Whiting was no stranger to tragedy, as brother Nick had passed away in 1990. “On a personal basis, obviously it affected the family,” he admitted. “On a professional basis I don't think it affected my work. Life was quite difficult for a while but we had to get on with it. Certainly Nick would have wanted me to get on with it.”
And he did just that, encouraging others to chase their dreams as he had done. Right to the end, he admitted that pressing the button to initiate the red light race starting sequence still gave him an immense buzz, and he cheerfully ate up the endless travel, not just to every race but often to far-flung new venues which he would investigate and then monitor continuously as construction progressed. It was work that he loved, as was the interplay with drivers at the regular at-race briefings which he chaired.
“I think they [the drivers] are very responsible and they are all trying to give us input to make cars safer, driving safer and tracks safer,” he told GP Week. “We have regular meetings with the GPDA (the Grand Prix Drivers’ Association).
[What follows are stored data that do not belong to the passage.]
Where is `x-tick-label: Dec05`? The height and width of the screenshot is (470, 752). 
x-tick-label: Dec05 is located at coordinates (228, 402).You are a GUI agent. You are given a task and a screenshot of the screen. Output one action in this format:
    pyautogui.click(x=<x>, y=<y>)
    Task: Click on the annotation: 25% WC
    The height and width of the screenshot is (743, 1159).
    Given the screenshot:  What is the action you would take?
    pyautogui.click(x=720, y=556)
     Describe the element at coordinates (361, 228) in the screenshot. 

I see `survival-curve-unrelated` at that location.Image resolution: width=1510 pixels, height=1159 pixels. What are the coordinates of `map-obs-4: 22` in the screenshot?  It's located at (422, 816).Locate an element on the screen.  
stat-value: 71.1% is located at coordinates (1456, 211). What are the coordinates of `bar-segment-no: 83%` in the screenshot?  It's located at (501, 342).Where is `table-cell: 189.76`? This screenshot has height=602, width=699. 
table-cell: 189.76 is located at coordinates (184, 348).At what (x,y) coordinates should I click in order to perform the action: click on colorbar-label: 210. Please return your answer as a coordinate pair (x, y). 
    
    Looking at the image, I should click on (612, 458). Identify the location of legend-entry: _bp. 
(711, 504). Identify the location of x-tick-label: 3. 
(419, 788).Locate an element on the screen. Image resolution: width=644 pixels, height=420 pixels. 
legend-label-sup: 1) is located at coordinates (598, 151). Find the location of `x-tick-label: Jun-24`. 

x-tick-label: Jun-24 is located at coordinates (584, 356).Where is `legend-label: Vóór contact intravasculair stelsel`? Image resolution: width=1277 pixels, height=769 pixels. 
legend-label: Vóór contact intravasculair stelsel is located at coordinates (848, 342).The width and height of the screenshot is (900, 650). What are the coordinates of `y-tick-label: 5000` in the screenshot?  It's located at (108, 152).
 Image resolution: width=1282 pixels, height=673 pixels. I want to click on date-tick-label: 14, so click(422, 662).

We can't do everything they want, but we always endeavour to take their views into account. Going back to the drivers from the early years, my recollection is that it was more like an opportunity to give them instructions. Nowadays, it's more like a meeting, a discussion, in order to share views. It's more informal and we seldom have any stand-up shouting matches, which used to happen with one of our previous presidents! Sometimes the race director would start shouting at drivers, but that doesn't happen anymore, either.”
That was another reason why he commanded such respect. The drivers appreciated that he was a racer who understood their concerns, and would listen. He merely smiled when Sebastian Vettel offered a personal rant at his expense during the Mexican GP in 2016.
At every opportunity, Charlie would spend as much time as he could with his wife and two children. Outside of that, Formula 1 was a life he lived to the fullest, a racer to the end.
As with all great F1 characters, he leaves a huge void with his passing.